In 2019, Ex-Labor Secretary Alex Acosta Sought To Cut Anti Sex Trafficking Funds

Gage Skidmore / CC BY-SA 2.0 / Flickr (cropped)

JakeThomas

US Labor secretary Alexander Acosta had proposed a drastic cut that would put the lives of children at risk.

According to the Guardian, in 2019, US labor secretary Alexander Acosta, who granted Jeffrey Epstein immunity from federal prosecution in 2008, proposed “80% funding cuts for the government agency that combats child sex trafficking.”

  • Acosta’s plan “to slash funding of a critical federal agency in the fight against the sexual exploitation of children is contained in his financial plans for the Department of Labor for fiscal year 2020,” the Guardian wrote. “In it, he proposes decimating the resources of a section of his own department known as the International Labor Affairs Bureau (ILAB).”
  • The bureau’s budget would “fall from $68m last year to just $18.5m.

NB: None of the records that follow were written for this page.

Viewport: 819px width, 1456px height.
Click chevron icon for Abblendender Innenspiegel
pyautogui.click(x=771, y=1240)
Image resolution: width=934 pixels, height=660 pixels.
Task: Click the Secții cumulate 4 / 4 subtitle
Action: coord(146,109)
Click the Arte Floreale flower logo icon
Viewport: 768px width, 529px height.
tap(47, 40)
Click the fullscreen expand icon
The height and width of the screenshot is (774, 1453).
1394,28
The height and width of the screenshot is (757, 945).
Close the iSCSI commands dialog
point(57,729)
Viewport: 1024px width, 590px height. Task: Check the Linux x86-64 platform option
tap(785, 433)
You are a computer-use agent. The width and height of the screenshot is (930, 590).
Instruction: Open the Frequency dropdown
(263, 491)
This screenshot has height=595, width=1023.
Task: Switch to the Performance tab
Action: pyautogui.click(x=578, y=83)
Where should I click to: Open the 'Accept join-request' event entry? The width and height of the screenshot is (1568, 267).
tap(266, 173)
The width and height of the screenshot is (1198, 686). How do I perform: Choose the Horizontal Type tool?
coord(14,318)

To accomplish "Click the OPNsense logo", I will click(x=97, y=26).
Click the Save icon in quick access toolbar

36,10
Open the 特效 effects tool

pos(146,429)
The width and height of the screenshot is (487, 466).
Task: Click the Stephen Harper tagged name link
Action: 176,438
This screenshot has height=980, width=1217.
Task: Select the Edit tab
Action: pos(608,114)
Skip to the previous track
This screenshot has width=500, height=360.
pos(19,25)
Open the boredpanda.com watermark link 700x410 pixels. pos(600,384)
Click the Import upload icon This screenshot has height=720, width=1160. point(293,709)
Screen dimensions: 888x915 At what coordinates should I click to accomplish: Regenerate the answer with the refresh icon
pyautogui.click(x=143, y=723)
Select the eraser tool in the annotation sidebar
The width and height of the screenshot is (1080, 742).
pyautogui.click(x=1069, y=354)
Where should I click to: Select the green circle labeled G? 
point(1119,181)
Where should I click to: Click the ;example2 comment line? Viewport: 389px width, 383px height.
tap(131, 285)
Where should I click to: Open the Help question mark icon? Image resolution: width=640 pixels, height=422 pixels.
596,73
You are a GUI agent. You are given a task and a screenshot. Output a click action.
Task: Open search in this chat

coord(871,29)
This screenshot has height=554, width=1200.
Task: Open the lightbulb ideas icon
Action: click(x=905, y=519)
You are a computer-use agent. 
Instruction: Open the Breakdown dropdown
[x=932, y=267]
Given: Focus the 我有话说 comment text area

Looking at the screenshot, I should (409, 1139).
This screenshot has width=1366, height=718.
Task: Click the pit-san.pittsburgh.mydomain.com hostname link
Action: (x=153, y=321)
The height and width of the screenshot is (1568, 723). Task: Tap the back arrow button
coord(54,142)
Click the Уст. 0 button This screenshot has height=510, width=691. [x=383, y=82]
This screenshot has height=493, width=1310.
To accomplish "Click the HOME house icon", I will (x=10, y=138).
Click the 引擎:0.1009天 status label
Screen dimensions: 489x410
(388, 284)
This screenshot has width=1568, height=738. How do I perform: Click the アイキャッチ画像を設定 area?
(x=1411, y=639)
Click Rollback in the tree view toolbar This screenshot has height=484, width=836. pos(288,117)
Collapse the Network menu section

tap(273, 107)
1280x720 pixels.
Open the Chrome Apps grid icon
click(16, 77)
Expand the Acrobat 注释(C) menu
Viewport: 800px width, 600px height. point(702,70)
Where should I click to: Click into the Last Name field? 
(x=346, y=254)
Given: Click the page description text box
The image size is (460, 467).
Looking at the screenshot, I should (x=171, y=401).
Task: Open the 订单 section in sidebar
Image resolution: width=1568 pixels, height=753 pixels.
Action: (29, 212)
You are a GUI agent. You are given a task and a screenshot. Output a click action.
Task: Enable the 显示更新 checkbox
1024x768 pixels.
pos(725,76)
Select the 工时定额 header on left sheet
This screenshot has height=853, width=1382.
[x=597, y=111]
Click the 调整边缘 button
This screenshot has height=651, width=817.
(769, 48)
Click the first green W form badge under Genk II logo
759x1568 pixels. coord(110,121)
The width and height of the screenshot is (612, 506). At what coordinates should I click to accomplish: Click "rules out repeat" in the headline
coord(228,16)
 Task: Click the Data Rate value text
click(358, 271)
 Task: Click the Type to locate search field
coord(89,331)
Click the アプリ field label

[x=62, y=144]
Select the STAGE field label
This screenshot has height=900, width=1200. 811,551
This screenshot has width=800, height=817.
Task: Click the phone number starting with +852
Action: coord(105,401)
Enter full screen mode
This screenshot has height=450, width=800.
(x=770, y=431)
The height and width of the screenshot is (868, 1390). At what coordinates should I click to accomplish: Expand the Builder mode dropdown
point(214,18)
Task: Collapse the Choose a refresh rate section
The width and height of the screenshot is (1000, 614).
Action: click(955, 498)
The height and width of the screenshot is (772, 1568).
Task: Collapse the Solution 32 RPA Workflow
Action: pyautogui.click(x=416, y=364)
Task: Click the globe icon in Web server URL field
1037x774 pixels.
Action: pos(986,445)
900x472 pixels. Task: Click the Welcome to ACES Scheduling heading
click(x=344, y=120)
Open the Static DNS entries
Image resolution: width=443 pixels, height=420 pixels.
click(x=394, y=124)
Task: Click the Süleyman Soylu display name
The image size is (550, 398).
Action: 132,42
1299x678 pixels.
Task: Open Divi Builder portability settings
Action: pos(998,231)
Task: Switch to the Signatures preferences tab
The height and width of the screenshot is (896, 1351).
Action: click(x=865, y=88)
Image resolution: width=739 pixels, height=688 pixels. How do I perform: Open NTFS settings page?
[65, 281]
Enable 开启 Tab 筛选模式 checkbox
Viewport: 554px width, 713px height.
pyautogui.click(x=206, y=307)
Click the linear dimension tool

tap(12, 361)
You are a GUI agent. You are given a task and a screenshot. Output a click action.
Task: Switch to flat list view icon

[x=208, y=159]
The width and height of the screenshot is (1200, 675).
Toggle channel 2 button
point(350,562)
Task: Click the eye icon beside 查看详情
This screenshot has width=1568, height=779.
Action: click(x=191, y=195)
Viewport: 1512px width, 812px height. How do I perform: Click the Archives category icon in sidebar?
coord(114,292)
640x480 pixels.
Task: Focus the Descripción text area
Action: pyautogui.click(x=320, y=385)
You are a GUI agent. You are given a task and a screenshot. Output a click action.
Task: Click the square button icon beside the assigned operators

The proposed reduction is so drastic that experts say it would effectively kill off many federal efforts to curb sex trafficking and put the lives of large numbers of children at risk.”
  • ILAB “has the task of countering human trafficking, child labor and forced labor across the US and around the world,” the Guardian wrote. “Its mission is ‘to promote a fair global playing field for workers’ and it is seen as a crucial leader in efforts to crack down on the sex trafficking of minors.”
  • Katherine Clark, a congresswoman from Massachusetts, explained that when “seen alongside the sweetheart plea deal he granted Epstein in 2008, when Acosta was the US attorney in Miami,” this “indicated that the labor secretary did not see protecting vulnerable children as a priority,” the Guardian reported.

“This is now a pattern,” Clark told the Guardian. “Like so many in this administration Mr Acosta chooses the powerful and wealthy over the vulnerable and victims of sexual assault and it is time that he finds another line of work.”

  • In 2019, Acosta faced “mounting pressure from Democrats to resign, over the lenient deal he gave Epstein and in the wake of billionaire’s new prosecution,” the report continued. “Under the 2008 deal negotiated by Acosta, an FBI investigation that had produced a 53-page draft indictment involving more than 30 potential underage victims was shut down. The billionaire only had to plead guilty to lesser state charges of soliciting women who were controversially labeled prostitutes. Epstein ended up serving 13 months in a Florida jail during which he was allowed out six days a week to attend his plush business offices.”
  • President Trump spoke to reporters in the Oval Office last year, where he “praised Acosta as an ‘excellent secretary of labor’” and said: “The rest of it we’ll have to look at very carefully but you are talking about a long time ago.”
  • The Guardian wrote that the “battle over the future of ILAB is ongoing. Acosta’s proposed cuts were imported into Trump’s $4.7tn federal budget, released in March, which contains several Republican goals including extra money for the military and funding of the president’s beloved border wall.”
  • The Democrats “have responded with a 2020 House budget that passed in June [2019]. It would see ILAB resources expand to $122m.”

“Congress ultimately makes the decisions about how money is spent and appropriated,” said Clark. “We will prevail and the bureau will not be shuttered if we can get this item through Congress.”